[Work task A] Set down, word for word, the part of the Rulebase article starting at "Rulebase’s AI Coworker" and ending at "sidelining human agents.".
[Work task B]
Answer these questions from the Rulebase article:
(i) Who led Rulebase's $2.1 million pre-seed round?
(ii) What share of customer interactions do QA analysts in traditional banks review?
(iii) Where did Chidi Williams work before Rulebase, and in what role?
[Work task C] Write what comes next in the Rulebase article, picking up after its final sentence.

[Reading text]
In the hype-filled world of AI startups, Rulebase is taking a decidedly unglamorous route: automating the back-office operations that keep financial institutions compliant and efficient. The Y Combinator-backed startup, founded in 2024 by Nigerian engineers Gideon Ebose and Chidi Williams, has secured a $2.1 million pre-seed round led by Bowery Capital with support from Y Combinator, Commerce Ventures, Transpose Platform VC, and several angel investors.
Tackling the Pain Points of Compliance
Financial institutions spend vast sums managing support tickets, disputes, and regulatory protocols. These are not the customer-facing AI chatbots that dominate headlines, but the unseen workflows that can make or break compliance. Rulebase’s flagship product, AI Coworker, is designed to automate these processes while keeping human oversight intact.
“We automate workflows that start with a customer interaction, areas we’re already great at handling end-to-end,” said CEO Ebose. “While much of that is QA, compliance, and disputes tied to customer calls and messages, our long-term goal is to take on as many manual back-office tasks as possible.”
The company’s early focus has been on quality assurance (QA). In traditional banks, QA analysts review just 3–5% of customer interactions for compliance checks. Rulebase evaluates 100% of interactions, reducing costs by as much as 70%. In the case of U.S. business banking platform Rho, the software cut customer escalations by 30%.
Deep Roots in Finance and Engineering
The Rulebase story didn’t begin here. Ebose, a former Microsoft product lead, and Williams, who worked as a backend engineer at Goldman Sachs, had experimented with several products, including an AI customer feedback tool, before settling on their current venture. Their eureka moment came from observing the inefficiencies in financial institutions’ regulatory workflows, both in small startups and global giants.
Rulebase’s AI Coworker integrates with tools like Zendesk, Jira, and Slack, coordinating fragmented processes into a single workflow. It evaluates customer interactions, flags regulatory risks, and initiates the appropriate follow-ups—all without sidelining human agents.

[Given information]
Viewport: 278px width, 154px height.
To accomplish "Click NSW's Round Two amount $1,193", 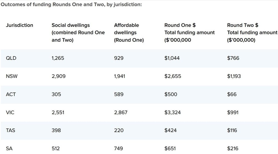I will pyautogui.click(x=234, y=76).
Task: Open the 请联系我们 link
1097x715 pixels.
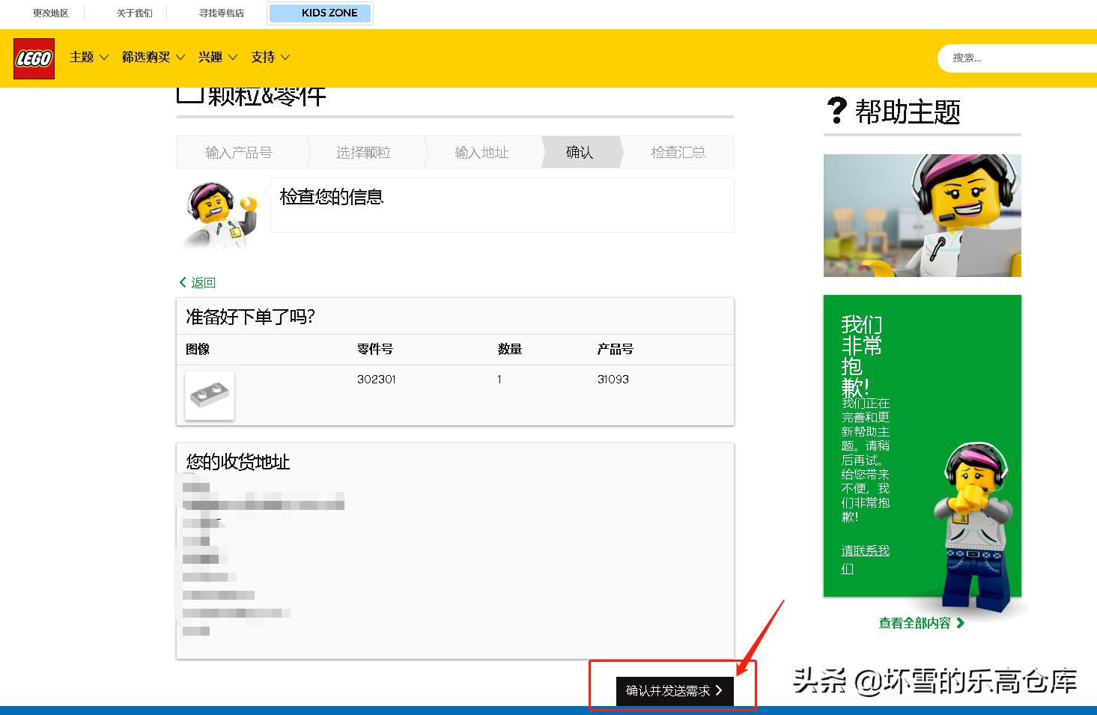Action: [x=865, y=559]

...

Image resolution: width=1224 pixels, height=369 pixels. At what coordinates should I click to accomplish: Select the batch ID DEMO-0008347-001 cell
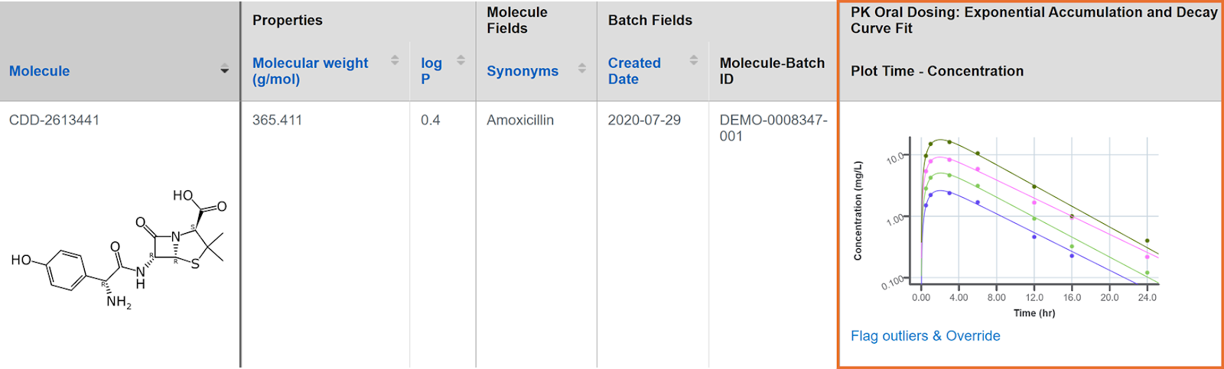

[Task output A]
Rulebase’s AI Coworker integrates with tools like Zendesk, Jira, and Slack, coordinating fragmented processes into a single workflow. It evaluates customer interactions, flags regulatory risks, and initiates the appropriate follow-ups—all without sidelining human agents.

[Task output B]
(i) Bowery Capital
(ii) 3–5%
(iii) At Goldman Sachs, as a backend engineer

[Task output C]
Why Financial Services First
Unlike consumer-facing AI experiments, Rulebase’s approach demands precision. “You need to understand MasterCard’s rules, CFPB timelines. That depth of domain knowledge is our moat,” said Ebose. That precision has made the startup appealing to neobanks, card issuers, and business banks in Africa, Europe, and the U.S.
For now, the company is doubling down on financial services, but its roadmap includes insurance and other heavily regulated verticals with similar workflows. The new funding will be channeled into expanding engineering teams and adding features such as fraud investigation, audit preparation, and regulatory reporting.
Growth and Global Ambition
Since joining Y Combinator’s Fall 2024 batch, Rulebase has seen double-digit month-over-month revenue growth. Its business model is usage-based, charging per interaction reviewed or workflow automated.
Williams, who previously built Buzz, an open-source speech-to-text tool downloaded over 300,000 times, emphasizes ambition as a key ingredient for founders seeking YC’s stamp of approval. “With AI, it feels obvious that you have to go after something massive. Anything less than the most ambitious version of your idea likely won’t cut it,” he said.
For Ebose and Williams, Rulebase isn’t just another automation tool—it’s an attempt to redefine how compliance, QA, and disputes are handled across the financial world. By focusing on the dull but vital corners of financial operations, Rulebase is betting that the next AI revolution will be measured not in flashy chatbots, but in time saved, errors reduced, and regulations met.